What to work on — When you reach the line containing "Click the Пассажиров" in the data below, begin returning lines exactly as written, and stop once the line containing "Click the Undo" has been returned.

Information —
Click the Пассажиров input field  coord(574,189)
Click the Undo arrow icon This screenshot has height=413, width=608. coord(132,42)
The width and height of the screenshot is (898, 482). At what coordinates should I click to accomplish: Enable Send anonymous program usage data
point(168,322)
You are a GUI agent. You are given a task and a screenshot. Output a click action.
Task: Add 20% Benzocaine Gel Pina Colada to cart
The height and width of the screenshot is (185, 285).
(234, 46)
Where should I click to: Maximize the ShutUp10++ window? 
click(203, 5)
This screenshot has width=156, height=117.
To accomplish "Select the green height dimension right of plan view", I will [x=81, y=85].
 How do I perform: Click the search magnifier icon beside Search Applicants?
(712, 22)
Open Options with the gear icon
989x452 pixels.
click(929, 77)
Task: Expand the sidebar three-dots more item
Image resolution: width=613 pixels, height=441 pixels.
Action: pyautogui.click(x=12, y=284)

--

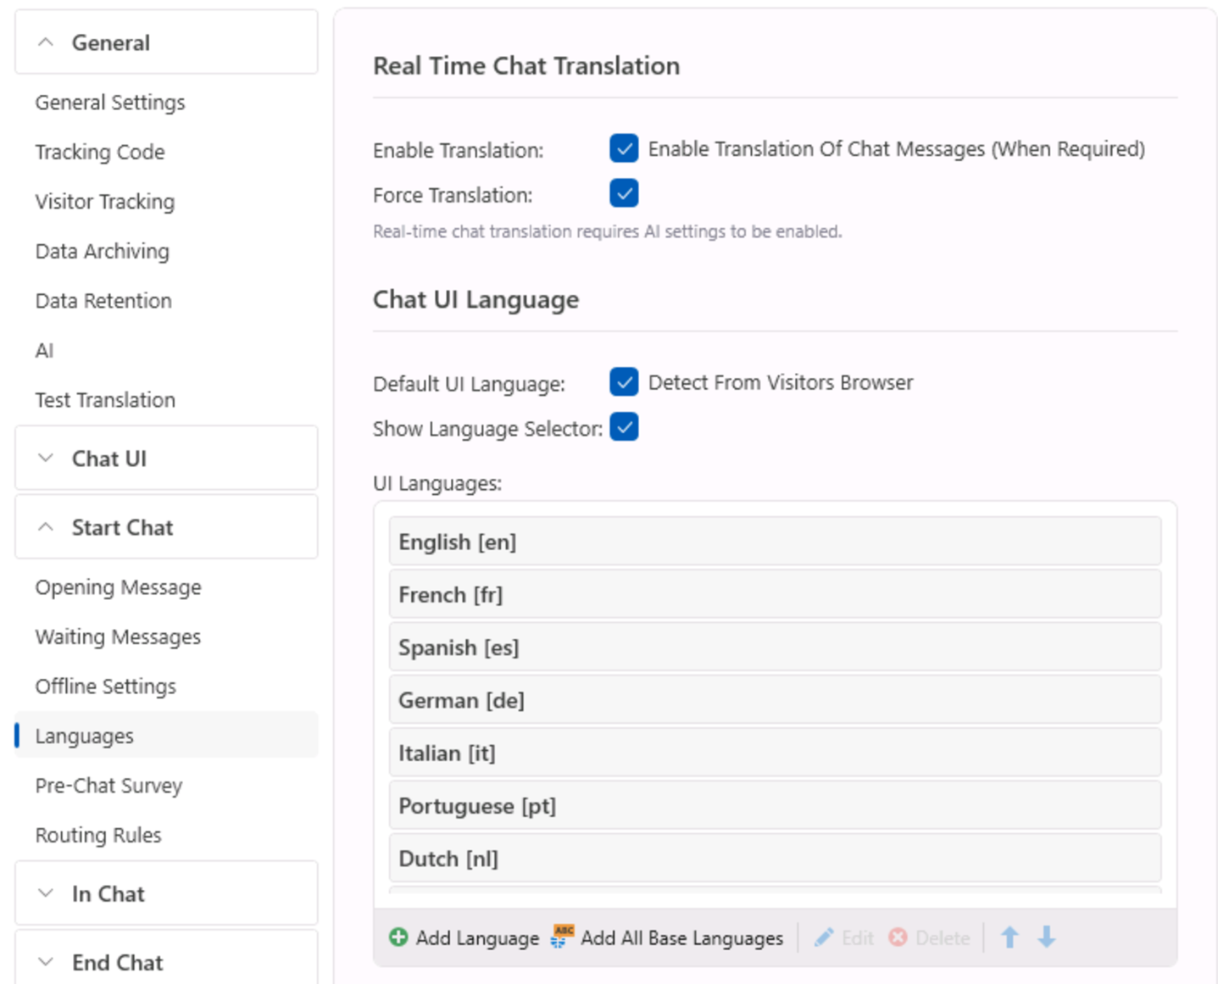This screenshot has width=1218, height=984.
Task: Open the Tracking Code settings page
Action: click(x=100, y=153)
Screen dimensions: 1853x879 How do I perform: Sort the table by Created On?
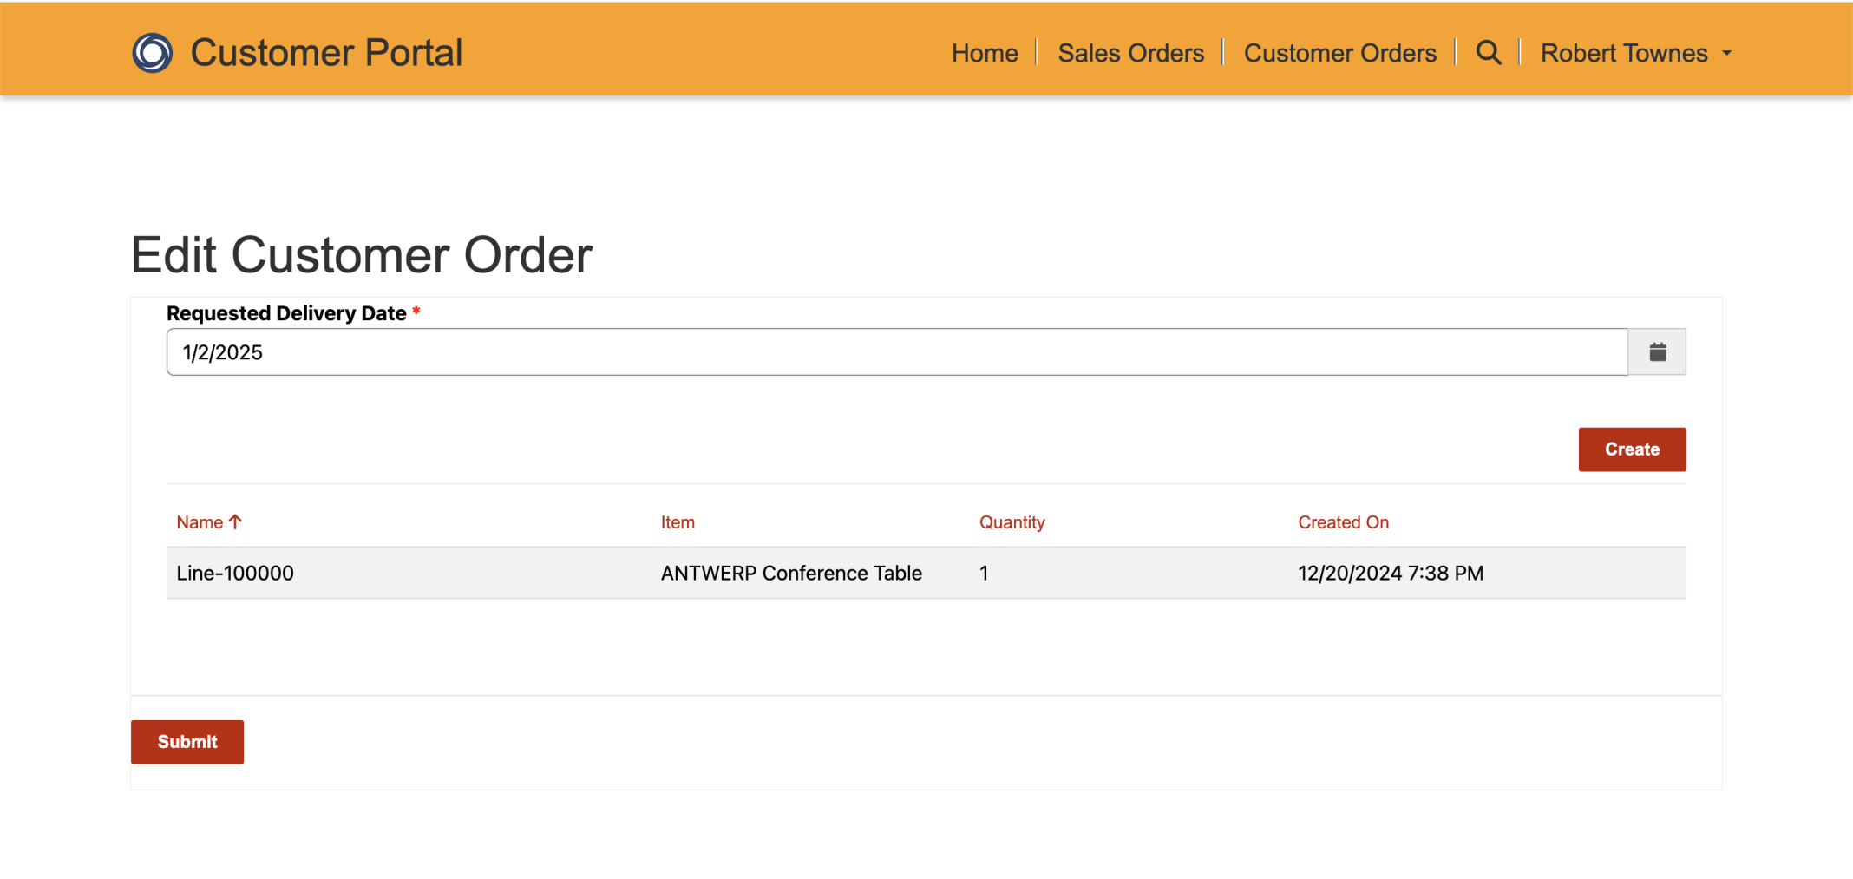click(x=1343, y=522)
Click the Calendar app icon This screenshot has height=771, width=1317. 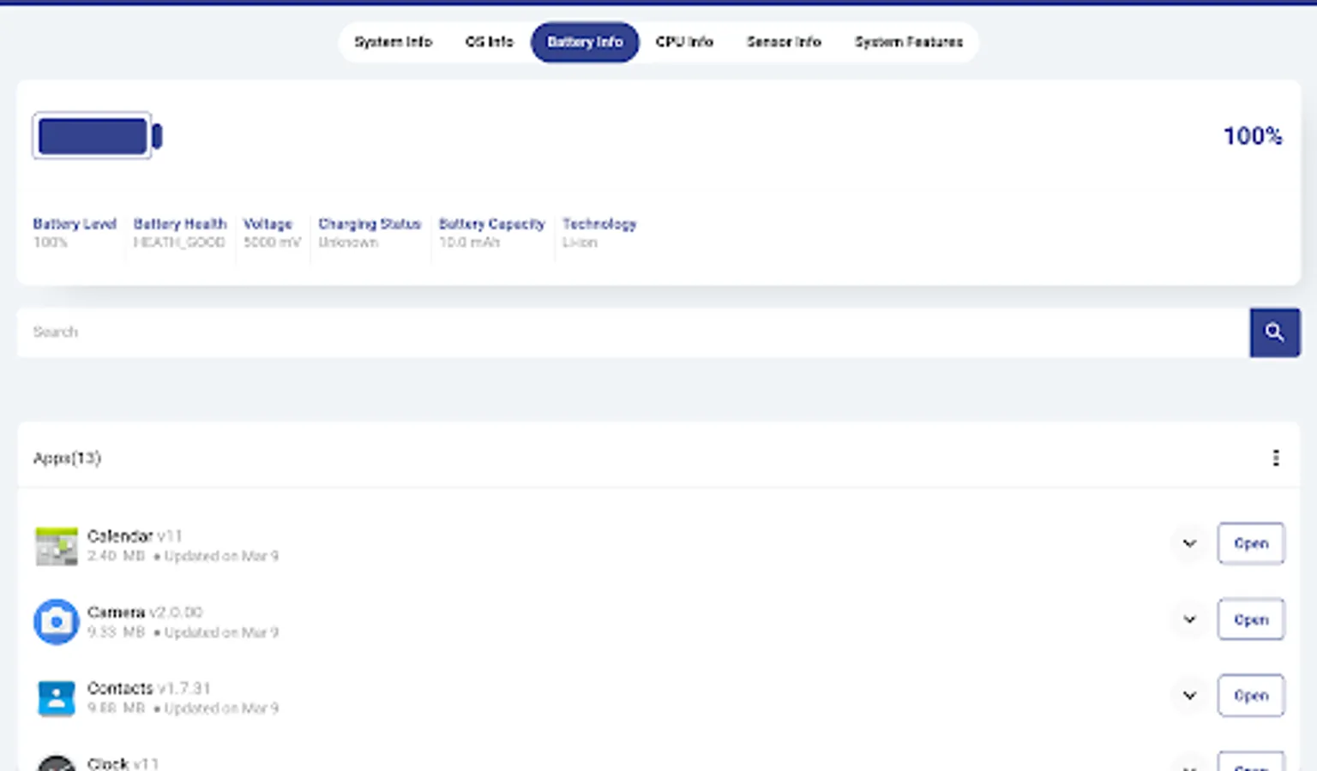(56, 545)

Result —
Click the Пассажиров input field  coord(574,189)
Click the Undo arrow icon This screenshot has height=413, width=608. coord(132,42)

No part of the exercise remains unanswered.